Pesquisadores da Universidade de São Paulo desenvolveram um biossensor inovador capaz de identificar o câncer de pâncreas em apenas 10 minutos, de forma simples, rápida e mais acessível.

O dispositivo eletroquímico detecta no sangue a presença do biomarcador CA19-9, proteína associada à doença, mesmo em baixas concentrações. Hoje, esse tipo de identificação costuma depender de exames laboratoriais mais complexos e caros.
Segundo a pesquisadora Débora Gonçalves, coordenadora do estudo, o objetivo é ampliar o diagnóstico precoce. “Nos estágios iniciais, a doença é silenciosa e, na maioria dos casos, descoberta tardiamente, o que explica sua alta letalidade”, afirma.
Atualmente, quando diagnosticado em fase avançada, o câncer de pâncreas tem taxa de sobrevida de cerca de 3% em cinco anos. A proposta do biossensor é justamente mudar esse cenário, permitindo rastreamento mais acessível e aumentando as chances de detecção precoce.
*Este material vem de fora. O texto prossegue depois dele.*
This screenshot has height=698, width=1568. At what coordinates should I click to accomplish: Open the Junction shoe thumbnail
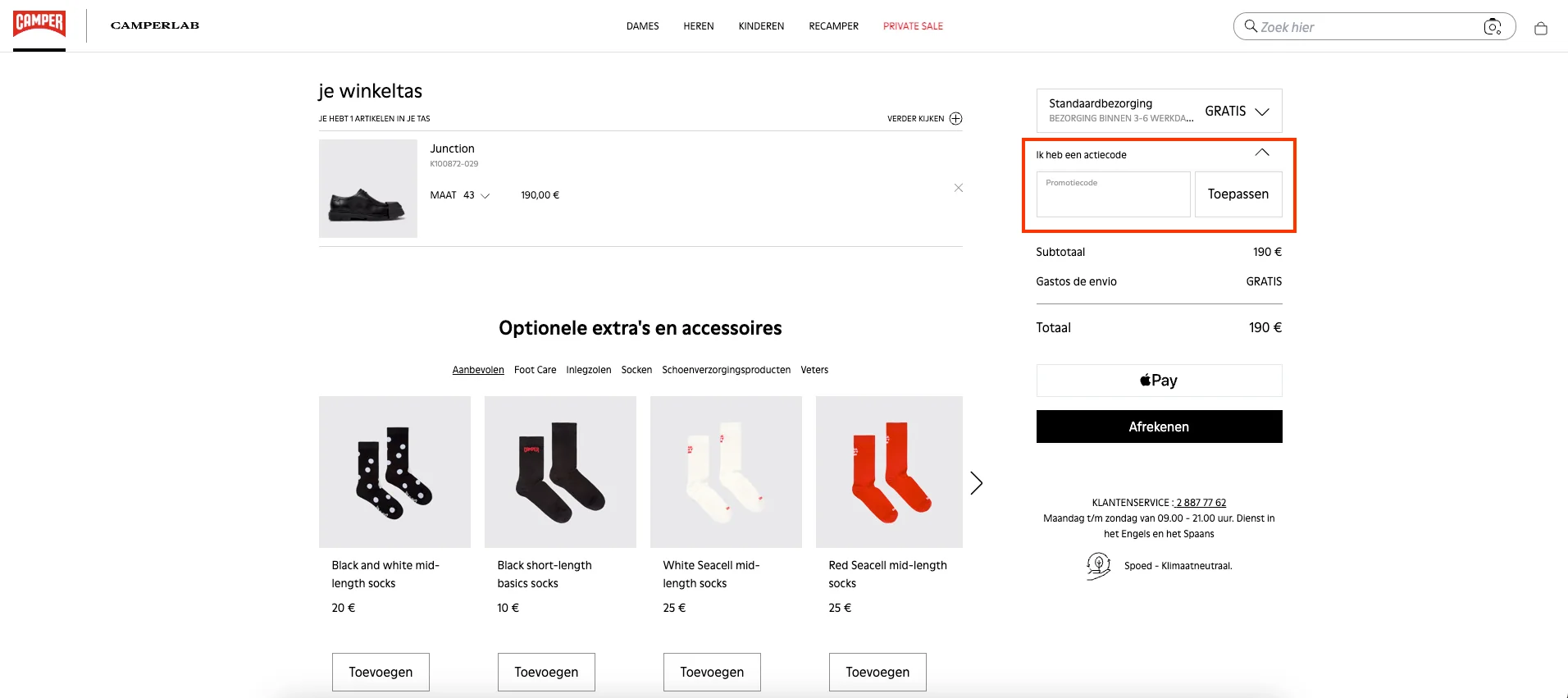367,189
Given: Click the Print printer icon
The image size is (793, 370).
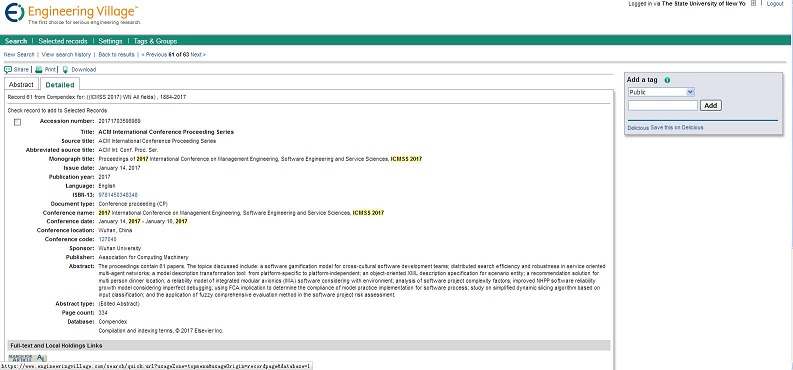Looking at the screenshot, I should 39,70.
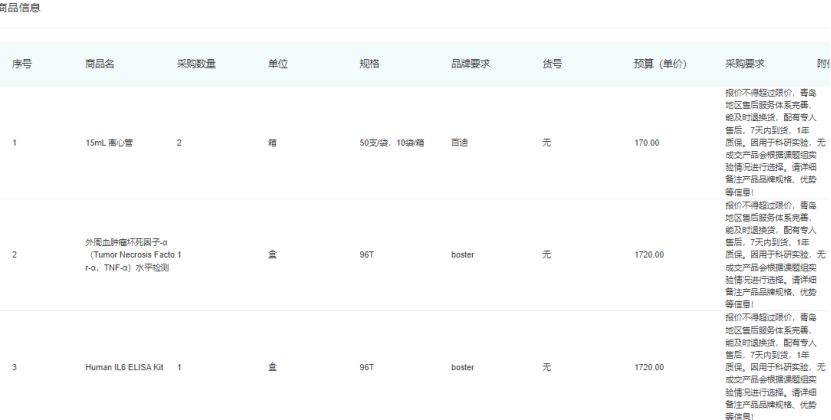
Task: Select the 规格 column header
Action: 369,64
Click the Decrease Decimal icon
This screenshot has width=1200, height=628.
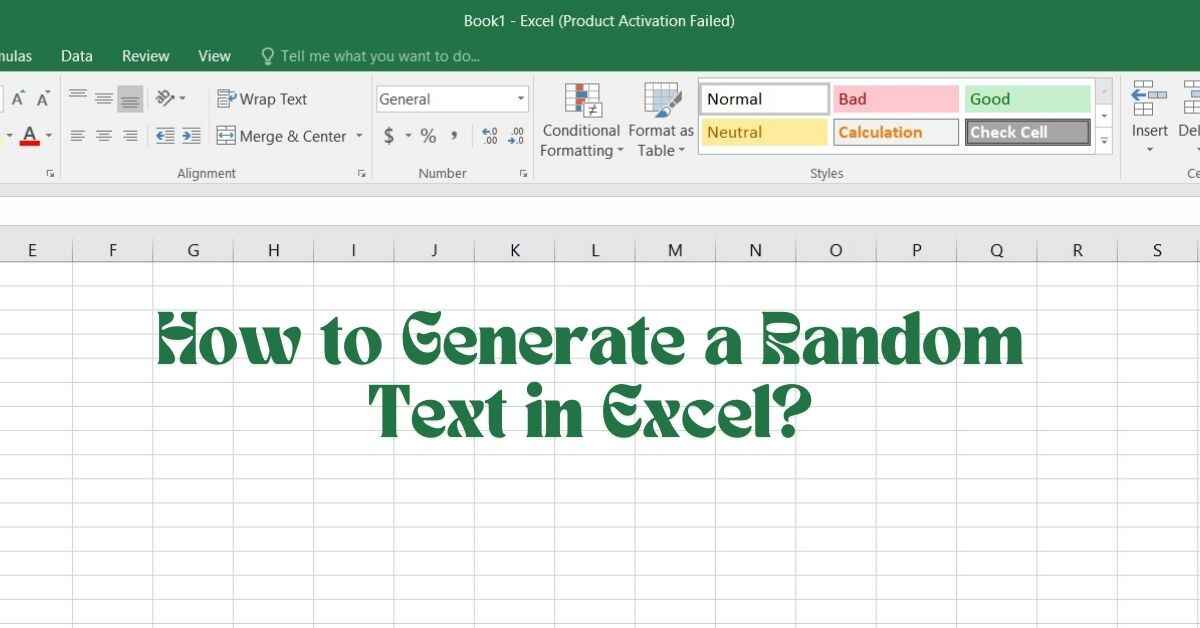516,136
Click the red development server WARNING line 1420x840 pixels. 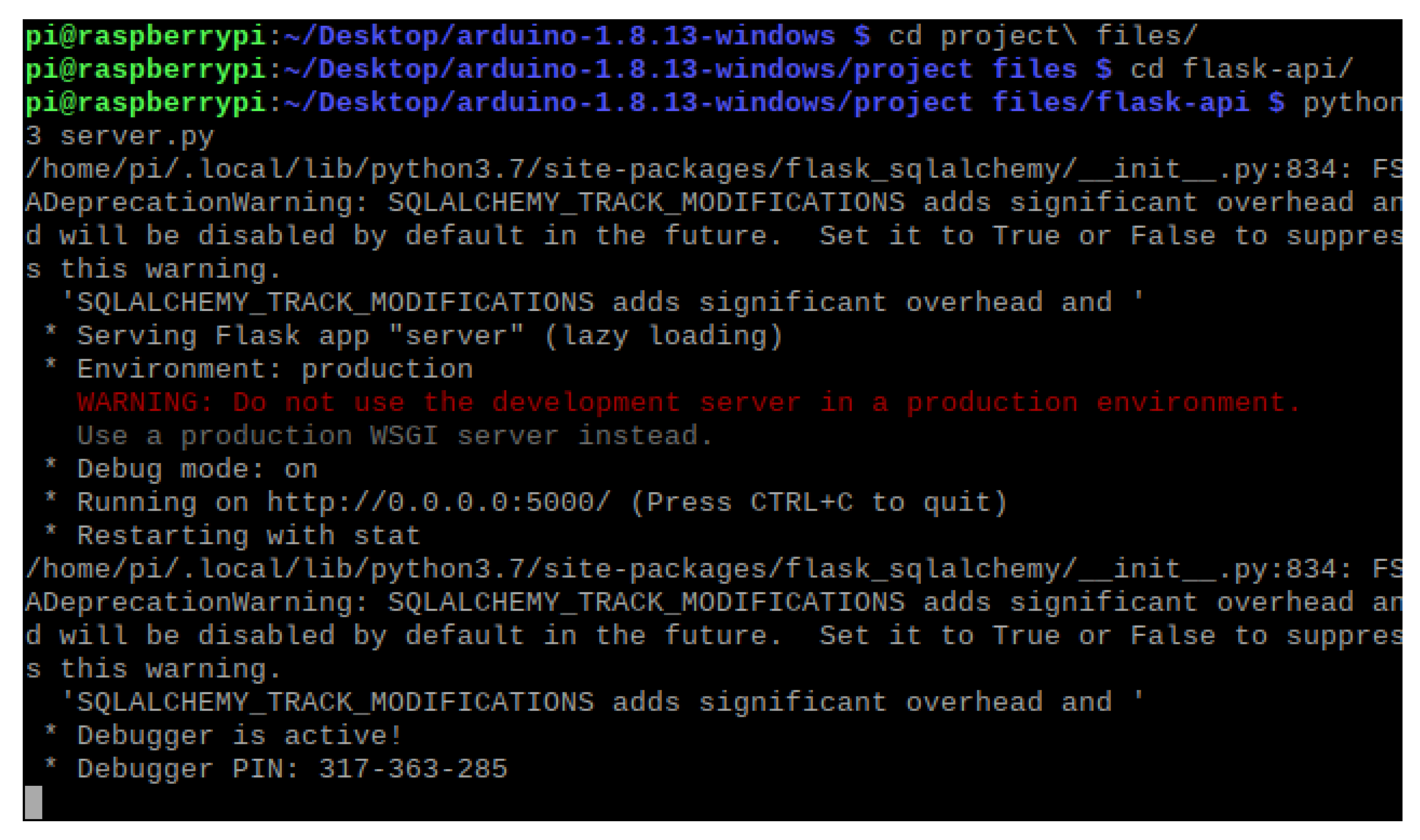coord(688,402)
O estudo foi publicado na revista científica ACS Omega e aponta o potencial da tecnologia como alternativa promissora para ampliar o acesso ao diagnóstico.
A inovação brasileira pode representar um passo importante na luta contra um dos cânceres mais agressivos, o que torna o diagnóstico mais rápido, barato e eficiente.